» **ASSIGNMENT**
Restate word for word the line containing "Task: Select the XS" and all remaining lines of the entries below.

*** DATA SHOWN ***

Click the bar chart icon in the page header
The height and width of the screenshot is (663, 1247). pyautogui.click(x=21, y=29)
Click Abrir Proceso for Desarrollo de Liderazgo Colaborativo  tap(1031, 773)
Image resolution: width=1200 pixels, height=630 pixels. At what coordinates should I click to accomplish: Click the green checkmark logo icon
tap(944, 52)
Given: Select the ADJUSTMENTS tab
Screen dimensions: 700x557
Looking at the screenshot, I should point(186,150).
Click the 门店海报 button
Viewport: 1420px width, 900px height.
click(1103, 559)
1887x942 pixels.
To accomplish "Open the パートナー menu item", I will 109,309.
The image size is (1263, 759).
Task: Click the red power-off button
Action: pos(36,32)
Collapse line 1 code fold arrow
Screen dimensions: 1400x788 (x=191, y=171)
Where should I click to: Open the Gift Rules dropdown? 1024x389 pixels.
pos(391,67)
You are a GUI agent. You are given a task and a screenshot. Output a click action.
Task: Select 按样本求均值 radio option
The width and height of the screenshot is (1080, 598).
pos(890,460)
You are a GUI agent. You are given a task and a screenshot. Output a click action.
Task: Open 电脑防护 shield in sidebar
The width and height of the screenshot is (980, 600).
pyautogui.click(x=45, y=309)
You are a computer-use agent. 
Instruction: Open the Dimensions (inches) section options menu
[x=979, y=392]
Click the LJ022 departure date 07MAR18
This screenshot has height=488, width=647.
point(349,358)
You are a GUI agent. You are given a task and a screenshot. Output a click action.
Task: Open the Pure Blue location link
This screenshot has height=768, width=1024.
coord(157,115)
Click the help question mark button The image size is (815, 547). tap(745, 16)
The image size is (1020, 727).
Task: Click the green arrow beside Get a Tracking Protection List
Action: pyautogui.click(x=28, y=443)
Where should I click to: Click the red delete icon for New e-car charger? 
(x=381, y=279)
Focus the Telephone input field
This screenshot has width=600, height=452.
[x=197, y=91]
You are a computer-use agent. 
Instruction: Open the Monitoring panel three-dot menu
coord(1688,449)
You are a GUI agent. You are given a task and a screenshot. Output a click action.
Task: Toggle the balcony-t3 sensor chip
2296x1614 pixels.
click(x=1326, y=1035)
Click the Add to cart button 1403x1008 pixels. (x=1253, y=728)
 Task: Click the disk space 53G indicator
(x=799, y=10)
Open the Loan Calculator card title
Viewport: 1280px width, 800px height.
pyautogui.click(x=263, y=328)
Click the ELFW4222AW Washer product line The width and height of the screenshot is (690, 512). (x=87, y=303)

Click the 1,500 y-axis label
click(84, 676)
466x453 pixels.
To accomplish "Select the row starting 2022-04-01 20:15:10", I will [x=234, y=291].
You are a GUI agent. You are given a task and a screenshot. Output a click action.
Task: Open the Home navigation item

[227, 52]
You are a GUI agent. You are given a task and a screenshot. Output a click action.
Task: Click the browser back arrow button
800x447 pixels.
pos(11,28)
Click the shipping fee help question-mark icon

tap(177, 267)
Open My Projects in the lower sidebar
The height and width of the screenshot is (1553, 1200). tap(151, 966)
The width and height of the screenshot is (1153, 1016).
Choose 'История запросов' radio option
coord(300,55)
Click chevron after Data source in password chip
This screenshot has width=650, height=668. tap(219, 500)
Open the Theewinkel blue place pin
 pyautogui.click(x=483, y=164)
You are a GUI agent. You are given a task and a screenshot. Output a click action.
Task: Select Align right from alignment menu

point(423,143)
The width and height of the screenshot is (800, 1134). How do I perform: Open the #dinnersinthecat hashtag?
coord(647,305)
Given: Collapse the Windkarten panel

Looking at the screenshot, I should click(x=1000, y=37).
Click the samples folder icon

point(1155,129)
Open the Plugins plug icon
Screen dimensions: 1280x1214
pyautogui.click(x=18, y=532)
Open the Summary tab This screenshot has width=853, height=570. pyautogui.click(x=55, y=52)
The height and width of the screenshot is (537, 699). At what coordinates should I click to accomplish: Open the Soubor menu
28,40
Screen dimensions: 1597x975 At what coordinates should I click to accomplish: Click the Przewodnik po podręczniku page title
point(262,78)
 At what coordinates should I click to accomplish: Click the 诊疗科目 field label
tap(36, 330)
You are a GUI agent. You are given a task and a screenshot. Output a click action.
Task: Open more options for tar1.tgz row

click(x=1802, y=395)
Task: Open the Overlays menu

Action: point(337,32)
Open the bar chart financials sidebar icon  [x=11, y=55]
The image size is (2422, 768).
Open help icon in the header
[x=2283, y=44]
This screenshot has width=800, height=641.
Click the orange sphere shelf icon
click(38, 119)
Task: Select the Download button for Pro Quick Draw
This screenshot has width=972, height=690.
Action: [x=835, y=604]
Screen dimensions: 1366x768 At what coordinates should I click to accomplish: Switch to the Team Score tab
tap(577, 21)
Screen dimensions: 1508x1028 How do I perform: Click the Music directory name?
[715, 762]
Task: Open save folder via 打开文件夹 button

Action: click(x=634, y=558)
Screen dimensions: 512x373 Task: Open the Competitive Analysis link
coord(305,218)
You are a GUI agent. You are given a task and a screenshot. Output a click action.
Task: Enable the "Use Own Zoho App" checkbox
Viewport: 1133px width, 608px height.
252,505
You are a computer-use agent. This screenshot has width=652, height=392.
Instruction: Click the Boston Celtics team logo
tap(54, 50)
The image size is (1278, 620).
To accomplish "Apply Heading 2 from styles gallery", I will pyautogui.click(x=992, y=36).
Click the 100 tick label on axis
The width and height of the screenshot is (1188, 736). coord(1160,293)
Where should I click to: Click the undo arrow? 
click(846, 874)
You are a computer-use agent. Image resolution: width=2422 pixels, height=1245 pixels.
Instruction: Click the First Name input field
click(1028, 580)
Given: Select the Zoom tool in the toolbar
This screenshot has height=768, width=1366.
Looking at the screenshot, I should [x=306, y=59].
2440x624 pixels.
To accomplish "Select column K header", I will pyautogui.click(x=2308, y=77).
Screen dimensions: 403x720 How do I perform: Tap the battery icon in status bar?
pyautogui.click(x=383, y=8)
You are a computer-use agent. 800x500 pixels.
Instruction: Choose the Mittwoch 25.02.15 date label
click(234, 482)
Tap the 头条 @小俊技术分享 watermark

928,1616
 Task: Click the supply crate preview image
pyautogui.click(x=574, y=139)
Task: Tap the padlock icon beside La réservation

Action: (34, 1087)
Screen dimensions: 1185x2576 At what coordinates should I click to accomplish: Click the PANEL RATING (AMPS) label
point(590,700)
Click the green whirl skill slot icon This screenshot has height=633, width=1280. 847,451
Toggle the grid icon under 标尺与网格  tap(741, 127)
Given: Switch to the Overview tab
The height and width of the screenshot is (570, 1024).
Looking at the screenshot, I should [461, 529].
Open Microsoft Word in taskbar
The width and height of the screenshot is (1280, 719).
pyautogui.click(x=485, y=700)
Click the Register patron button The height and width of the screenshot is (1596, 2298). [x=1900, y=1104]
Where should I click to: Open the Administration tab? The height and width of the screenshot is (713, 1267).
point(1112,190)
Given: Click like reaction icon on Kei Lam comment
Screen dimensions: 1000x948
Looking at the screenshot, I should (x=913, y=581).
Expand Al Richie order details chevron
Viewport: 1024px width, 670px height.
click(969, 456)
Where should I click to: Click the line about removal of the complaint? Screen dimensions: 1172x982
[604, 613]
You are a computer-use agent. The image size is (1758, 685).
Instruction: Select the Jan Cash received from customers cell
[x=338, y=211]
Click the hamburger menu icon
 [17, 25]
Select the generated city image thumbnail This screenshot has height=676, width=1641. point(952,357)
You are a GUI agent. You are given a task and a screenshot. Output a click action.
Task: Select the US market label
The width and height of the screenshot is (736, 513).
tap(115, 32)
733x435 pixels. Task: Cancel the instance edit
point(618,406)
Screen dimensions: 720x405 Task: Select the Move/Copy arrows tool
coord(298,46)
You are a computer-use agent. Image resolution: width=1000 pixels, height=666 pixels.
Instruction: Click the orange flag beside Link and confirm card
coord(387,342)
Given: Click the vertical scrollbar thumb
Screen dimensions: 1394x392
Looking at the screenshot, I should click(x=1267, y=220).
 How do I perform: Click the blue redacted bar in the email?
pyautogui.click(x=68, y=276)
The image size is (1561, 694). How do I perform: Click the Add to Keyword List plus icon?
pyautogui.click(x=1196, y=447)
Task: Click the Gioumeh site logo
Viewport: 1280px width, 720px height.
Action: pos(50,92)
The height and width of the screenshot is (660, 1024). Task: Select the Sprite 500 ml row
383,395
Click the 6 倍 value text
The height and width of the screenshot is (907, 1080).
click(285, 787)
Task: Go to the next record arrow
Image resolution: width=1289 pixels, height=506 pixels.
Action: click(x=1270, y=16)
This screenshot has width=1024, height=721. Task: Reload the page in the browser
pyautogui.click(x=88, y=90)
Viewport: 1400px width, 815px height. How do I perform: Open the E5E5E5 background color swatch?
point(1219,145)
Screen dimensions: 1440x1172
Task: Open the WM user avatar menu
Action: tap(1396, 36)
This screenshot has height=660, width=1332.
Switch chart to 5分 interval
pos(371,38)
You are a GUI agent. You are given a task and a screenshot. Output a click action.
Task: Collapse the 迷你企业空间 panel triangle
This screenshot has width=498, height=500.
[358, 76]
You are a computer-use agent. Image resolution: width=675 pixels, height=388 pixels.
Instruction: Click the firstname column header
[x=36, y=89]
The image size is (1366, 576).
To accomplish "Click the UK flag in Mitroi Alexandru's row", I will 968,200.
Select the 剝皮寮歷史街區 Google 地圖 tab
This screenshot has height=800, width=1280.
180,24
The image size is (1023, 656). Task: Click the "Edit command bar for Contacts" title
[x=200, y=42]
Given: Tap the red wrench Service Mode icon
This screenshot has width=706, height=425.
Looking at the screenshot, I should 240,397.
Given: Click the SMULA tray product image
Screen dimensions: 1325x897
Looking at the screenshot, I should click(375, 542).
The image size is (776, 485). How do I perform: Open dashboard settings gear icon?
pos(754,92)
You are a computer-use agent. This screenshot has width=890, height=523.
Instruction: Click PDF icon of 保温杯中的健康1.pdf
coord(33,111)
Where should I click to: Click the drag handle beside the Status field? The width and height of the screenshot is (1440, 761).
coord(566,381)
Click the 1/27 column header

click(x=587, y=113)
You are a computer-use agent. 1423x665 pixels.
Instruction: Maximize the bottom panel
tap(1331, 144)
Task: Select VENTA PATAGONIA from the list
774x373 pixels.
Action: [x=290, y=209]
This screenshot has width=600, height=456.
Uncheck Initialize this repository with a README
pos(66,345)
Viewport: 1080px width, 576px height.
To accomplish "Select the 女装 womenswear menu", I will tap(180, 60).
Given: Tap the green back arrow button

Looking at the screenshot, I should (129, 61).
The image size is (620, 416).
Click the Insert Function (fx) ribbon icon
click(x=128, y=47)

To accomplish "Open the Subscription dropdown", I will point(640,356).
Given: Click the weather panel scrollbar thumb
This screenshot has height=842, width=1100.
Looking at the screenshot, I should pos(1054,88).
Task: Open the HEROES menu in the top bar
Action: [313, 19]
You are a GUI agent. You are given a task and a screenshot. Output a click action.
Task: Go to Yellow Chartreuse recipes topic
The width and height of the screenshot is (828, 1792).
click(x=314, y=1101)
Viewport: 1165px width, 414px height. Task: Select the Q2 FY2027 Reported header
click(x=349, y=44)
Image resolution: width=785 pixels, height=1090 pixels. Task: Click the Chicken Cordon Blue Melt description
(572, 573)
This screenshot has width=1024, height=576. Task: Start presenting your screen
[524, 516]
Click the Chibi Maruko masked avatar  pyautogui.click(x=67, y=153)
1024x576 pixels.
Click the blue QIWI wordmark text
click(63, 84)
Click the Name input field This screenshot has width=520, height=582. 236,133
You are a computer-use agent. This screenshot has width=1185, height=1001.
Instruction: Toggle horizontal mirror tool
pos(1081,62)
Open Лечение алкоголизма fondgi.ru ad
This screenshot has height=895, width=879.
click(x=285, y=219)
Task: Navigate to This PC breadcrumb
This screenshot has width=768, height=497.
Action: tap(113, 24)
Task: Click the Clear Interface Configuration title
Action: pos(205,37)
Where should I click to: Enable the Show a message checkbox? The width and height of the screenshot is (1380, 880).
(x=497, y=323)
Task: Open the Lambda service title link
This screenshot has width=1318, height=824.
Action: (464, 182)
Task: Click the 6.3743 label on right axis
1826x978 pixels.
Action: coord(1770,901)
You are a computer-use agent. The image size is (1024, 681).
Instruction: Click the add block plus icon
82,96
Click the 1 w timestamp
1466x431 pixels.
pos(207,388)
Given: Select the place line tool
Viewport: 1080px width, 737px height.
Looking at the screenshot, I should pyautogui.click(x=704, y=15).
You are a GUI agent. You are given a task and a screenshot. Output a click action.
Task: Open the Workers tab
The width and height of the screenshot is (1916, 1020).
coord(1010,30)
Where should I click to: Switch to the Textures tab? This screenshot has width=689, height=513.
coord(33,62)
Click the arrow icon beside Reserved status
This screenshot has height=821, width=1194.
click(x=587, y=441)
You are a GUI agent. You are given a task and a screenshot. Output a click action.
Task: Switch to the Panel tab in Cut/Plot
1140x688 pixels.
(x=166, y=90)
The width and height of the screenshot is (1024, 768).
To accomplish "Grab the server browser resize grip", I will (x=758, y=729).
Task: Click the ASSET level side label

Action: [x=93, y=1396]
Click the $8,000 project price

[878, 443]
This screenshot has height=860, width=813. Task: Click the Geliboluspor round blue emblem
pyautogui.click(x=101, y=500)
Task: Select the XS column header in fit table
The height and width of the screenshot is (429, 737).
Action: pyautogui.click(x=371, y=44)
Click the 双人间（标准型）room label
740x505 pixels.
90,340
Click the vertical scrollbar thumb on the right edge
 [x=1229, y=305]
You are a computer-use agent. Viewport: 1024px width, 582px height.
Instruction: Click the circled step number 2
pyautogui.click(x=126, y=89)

***

» **TASK SOLUTION**
Task: Select the XS column header in fit table
The height and width of the screenshot is (429, 737).
Action: pyautogui.click(x=371, y=44)
Click the 双人间（标准型）room label
740x505 pixels.
90,340
Click the vertical scrollbar thumb on the right edge
 [x=1229, y=305]
You are a computer-use agent. Viewport: 1024px width, 582px height.
Instruction: Click the circled step number 2
pyautogui.click(x=126, y=89)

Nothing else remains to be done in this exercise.